General George Patton, the colorful commander of the Seventh United States Army, conversely, personified the kind of reckless saber rattling that might facilitate a seamless transition to a third world war. In a discussion with Undersecretary of War Robert Patterson in May 1945, for example, Patton, entering his final months as general of the Third Army, complained that “we have had a victory over the Germans [but] we have failed in the liberation of Europe … We must either finish the job now—while we are here and ready—or later under less favorable circumstances.”
4
Kennan recoiled from the two extremes, believing it vital to chart a middle course. Still, he believed that complacency was a bigger problem in Washington than pugnacity.

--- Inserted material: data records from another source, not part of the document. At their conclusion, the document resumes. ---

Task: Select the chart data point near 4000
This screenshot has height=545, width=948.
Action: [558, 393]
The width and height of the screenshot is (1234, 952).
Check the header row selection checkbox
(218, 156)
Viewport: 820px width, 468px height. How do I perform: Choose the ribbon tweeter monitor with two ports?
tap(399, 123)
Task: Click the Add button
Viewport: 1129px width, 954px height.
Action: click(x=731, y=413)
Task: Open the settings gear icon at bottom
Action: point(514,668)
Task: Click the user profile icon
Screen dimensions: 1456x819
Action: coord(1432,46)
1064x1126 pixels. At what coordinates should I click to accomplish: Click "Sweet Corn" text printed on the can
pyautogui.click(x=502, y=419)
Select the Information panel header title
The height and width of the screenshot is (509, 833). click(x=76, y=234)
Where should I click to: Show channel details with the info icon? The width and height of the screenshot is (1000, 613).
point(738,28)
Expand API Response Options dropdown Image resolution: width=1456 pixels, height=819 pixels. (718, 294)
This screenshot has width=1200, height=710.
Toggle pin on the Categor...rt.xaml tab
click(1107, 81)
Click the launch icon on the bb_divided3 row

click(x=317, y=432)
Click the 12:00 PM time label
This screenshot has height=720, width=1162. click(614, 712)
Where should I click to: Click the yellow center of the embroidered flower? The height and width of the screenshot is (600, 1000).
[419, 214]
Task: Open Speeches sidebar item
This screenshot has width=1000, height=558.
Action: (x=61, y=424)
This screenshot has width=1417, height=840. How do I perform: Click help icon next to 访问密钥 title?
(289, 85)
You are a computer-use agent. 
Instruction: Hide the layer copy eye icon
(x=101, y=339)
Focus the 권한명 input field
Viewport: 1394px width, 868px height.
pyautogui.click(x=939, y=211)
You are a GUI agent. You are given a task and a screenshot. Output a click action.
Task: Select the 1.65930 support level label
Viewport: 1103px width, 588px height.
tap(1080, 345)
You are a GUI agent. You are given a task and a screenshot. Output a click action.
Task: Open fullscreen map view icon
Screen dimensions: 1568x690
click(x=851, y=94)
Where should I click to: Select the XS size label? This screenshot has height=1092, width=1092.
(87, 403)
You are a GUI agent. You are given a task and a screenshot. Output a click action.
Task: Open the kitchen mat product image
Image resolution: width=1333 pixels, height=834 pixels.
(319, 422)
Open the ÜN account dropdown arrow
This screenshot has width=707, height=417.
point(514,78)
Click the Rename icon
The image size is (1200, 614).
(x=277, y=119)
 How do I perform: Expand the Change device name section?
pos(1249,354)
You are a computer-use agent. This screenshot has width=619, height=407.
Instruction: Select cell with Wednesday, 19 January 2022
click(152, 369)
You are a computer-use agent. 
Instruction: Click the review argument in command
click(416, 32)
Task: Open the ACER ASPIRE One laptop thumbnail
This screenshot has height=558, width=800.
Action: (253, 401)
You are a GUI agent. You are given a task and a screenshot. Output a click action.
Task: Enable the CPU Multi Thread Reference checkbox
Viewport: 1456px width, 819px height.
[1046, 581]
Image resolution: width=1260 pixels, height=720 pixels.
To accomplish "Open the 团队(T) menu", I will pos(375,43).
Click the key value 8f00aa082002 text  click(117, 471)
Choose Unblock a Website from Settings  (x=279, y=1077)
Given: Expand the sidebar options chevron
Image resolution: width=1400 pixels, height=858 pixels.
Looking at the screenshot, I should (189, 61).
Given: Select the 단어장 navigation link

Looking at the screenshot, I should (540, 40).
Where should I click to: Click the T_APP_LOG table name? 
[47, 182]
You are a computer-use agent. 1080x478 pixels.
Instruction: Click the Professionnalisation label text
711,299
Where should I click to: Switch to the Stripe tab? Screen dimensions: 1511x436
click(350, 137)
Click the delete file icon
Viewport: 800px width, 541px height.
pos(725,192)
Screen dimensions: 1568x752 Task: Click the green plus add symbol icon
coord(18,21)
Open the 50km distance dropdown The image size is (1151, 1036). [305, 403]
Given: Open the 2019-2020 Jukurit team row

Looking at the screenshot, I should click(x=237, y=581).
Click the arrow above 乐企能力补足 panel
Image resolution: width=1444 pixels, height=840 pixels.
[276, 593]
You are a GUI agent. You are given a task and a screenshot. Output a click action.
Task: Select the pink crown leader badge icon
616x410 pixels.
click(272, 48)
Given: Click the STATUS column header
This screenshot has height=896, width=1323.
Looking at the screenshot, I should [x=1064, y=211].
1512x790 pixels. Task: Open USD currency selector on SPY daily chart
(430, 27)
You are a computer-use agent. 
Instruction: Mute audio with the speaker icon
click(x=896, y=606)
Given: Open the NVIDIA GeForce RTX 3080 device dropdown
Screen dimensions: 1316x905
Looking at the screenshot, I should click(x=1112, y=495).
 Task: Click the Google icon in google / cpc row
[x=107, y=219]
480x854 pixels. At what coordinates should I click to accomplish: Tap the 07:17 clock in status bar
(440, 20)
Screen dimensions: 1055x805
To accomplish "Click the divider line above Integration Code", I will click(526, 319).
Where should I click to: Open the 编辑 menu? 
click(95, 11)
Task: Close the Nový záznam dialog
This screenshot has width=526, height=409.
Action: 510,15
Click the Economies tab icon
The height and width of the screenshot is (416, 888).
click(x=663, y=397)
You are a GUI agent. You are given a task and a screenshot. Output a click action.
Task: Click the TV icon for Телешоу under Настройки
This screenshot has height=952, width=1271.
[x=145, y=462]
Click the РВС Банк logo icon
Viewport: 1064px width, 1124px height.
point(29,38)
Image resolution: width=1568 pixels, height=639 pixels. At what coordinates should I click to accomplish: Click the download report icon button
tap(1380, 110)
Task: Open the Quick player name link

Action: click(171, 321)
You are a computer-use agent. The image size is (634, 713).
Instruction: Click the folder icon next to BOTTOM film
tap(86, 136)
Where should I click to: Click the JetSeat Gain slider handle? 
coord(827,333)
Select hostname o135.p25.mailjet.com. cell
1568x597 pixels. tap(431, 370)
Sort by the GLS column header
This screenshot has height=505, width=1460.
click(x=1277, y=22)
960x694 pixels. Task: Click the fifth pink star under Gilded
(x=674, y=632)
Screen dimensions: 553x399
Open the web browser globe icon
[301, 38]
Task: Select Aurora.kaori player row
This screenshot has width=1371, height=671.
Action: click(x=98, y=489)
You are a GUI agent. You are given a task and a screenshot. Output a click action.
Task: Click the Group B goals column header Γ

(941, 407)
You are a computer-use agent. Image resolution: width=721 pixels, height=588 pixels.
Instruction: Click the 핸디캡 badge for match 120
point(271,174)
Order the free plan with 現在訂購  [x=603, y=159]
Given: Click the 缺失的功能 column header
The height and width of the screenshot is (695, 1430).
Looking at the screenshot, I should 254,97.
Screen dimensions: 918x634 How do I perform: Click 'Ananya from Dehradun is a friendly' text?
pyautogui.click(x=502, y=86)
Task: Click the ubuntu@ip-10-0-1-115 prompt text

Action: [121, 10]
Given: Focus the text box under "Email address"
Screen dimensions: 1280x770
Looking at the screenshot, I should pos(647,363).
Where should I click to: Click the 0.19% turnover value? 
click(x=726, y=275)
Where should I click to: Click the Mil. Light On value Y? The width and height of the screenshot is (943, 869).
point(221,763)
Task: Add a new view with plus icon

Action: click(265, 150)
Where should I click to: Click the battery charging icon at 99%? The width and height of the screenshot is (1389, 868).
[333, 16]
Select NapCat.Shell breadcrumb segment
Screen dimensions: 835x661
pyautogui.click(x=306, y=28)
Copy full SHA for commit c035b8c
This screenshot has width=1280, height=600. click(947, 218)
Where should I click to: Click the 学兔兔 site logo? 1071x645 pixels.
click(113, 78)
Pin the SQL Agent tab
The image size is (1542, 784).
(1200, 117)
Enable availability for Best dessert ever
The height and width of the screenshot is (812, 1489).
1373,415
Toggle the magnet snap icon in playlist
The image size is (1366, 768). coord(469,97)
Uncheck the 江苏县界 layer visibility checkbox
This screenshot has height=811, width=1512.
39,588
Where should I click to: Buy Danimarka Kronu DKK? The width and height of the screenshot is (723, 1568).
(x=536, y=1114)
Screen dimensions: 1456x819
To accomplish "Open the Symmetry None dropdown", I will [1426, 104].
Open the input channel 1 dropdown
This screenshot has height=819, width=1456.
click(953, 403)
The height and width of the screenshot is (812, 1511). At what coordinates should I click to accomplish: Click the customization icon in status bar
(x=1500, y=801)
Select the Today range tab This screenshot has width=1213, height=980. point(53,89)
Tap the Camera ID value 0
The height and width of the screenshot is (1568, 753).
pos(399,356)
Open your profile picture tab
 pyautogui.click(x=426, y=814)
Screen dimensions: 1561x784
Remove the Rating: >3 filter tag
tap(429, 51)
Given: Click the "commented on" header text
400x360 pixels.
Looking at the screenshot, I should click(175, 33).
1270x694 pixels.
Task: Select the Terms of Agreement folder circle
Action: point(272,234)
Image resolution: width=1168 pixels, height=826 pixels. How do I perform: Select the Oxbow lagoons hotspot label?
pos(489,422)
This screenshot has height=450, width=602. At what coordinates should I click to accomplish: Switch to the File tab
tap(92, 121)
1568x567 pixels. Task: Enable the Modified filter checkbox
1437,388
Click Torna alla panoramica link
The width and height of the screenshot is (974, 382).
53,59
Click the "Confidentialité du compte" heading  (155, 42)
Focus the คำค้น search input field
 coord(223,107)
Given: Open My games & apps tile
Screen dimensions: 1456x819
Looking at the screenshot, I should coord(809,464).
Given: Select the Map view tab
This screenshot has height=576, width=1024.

In January 1945, Kennan declared his intention to leave the Foreign Service in a letter to his friend and colleague Charles “Chip” Bohlen. Perplexed by the brouhaha generated by Churchill's percentages deal, Kennan wondered, “Why could we not make a decent and definite compromise with it—divide Europe frankly into spheres of influence—keep ourselves out of the Russian sphere and keep the Russians out of ours?” He bemoaned the fact that “we have refused to name any limit for Russian expansion and Russian responsibilities, thereby confusing the Russians and causing them constantly to wonder whether they are asking too little or whether it was some kind of trap.” Kennan believed that the correct diplomatic course was clear enough. Washington should “bury Dumbarton Oaks as quickly and quietly as possible,” as multilateral agreements involving an expansionist Moscow were simply untenable. America's political leadership should then “accept as an accomplished fact the complete partition of Germany along the line of the Russian zone of occupation … The west must be integrated into the Atlantic economy as independently as possible of the east.” The Soviet and Western spheres of influence in Europe were readily apparent to Kennan, as they should have been to anyone with clear vision. The United States had to recognize this division as fact and repulse any Soviet effort to foment discord beyond this by now established sphere. This defensive end should be achieved through deploying the most appropriate available means: political, economic, diplomatic or, as a last resort, military. “The above is admittedly not a very happy program,” Kennan conceded. “It amounts to a partition of Europe. It renounces—and for very good reason—all reliance on cooperation with Russia. But beggars cannot be choosers. We have lost a large portion of our diplomatic assets in Europe.”
5

For Kennan, the main culprit was Woodrow Wilson's sirenical legacy, which had been reenergized during the Roosevelt presidency. Indeed, Wilsonianism threatened to do as much damage in 1945 as it had 1919—as Kennan explained to Bohlen:

The program I have outlined is bitterly modest. But it has the virtue of resting on the solid foundation of reality. If we insist at this moment in our history on wandering about with our heads in the clouds of Wilsonian idealism and universalistic conceptions of world collaboration, if we continue to blind ourselves to the fact that momentary peaceful intentions of the mass of inhabitants of Asia and eastern Europe are only the products of their misery and weakness and never the products of their strength, if we insist on staking the whole future of Europe on the assumption of a community of aims with Russia for which there is no real evidence except in our own wishful thinking, then we run the risk of losing even that bare minimum of security which would be assured to us by the maintenance of humane, stable and cooperative forms of human society on the immediate European shore of the Atlantic.